While I think I understand your concerns, philosophically how, in practical and real terms, do you you consider that states with fewer people per square whatever, or even fewer square what-evers, are disadvantaged by a federal vote that reflects the actual interests of individual human beings? I am very serious in the seeking of further elucidation of your concerns.
DW
Yes …
Yes.
And you’re gonna bust my gut, kgb … Indeed!!! The VERY idea?
Just … any … one …
Gosh golly … Gee whiz.
;~DW
It appears that Dr. Jill Stein may have some comfortable shoes.
Jill Stein@jillstein2012
RT @gpus: #GreenParty Pres Candidate @jillstein2012 being detained after leading protest @ Fannie Mae office in Philly http://www.njherald.com/story/19170363/green-party-nominee-detained-amid-philly-protest …
photo
That … is what being “with” the people … really means.
Thank you, marym, for the news … which is, truly … good.
DW
I wish Jill and Rocky had merged into a 3rd party.. I like both.. not sure which I’ll vote for yet, but at least it will be a vote For someone, not just a vote Against the more evil choice.
we..are..so..screwed..
Gary Johnson is not only an ultra-Fundie for unrestrained Corporatism, but he’s not even a Libertarian. Stewart Alexander, Jill Stein and Rocky Anderson all score as more Libertarian on PoliticalCompass.org’s Authoritarian-vs-Libertarian scale. Where as Gary is a perfect 0, neither plus nor minus, smack dab in the middle.
Granted, compared to Barack Obama (+6 Authoritarian) and Mitt Romney (+6.5 Authoritarian) a score of 0 might look pretty good…but a zero is a zero is a zero. Here are PoliticalCompass’s scores for six candidates, in alphabetical order:
Stewart Alexander: + 5 Planned Economy, +2 Liberatarianism
Rocky Anderson: + 4.5 Unrestrained Capitalism, +2 Libertarianism
Gary Johnson: + 9.5 Unrestrained Capitalism, +/-0 Authoritarianism/Libertarianism
Barack Obama: + 6 Unrestrained Capitalism, + 6 Authoritarianism
Mitt Romney: +7 Unrestrained Capitalism, +6.5 Authoritarianism
Jill Stein: + 3 Planned Economy, +3 Libertarianism
The chart, in its original graphic form, is here. Please note that the chart only refers to the economic axis as “Left/Right”; the “Planned Economy/Unrestrained Capitalism” dichotomy is my attempt at clarifying what is being measured here.

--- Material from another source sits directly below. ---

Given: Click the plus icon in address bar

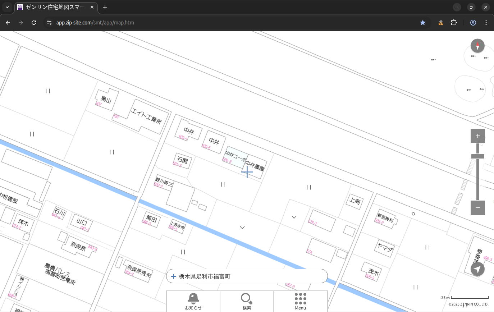Looking at the screenshot, I should coord(174,276).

Also, as one who’s been very skeptical of Rocky Anderson from the get-go, I again note that of the 9 increments of distance between Barack Obama and Jill Stein on economics, Rocky is a mere 1.5 to the left of Obama. In other words, he’s five times as close to Obama on economics as he is to Jill. He’s barely more to the left of Obama than Mitt is to Obama’s right.
Any real change would come from the (not going to happen, but still worth advocating for) election of Alexander or Stein. IMO, those are the only candidates even deserving consideration. (For my personal choice, consult my username. Stewart Alexander 2012!)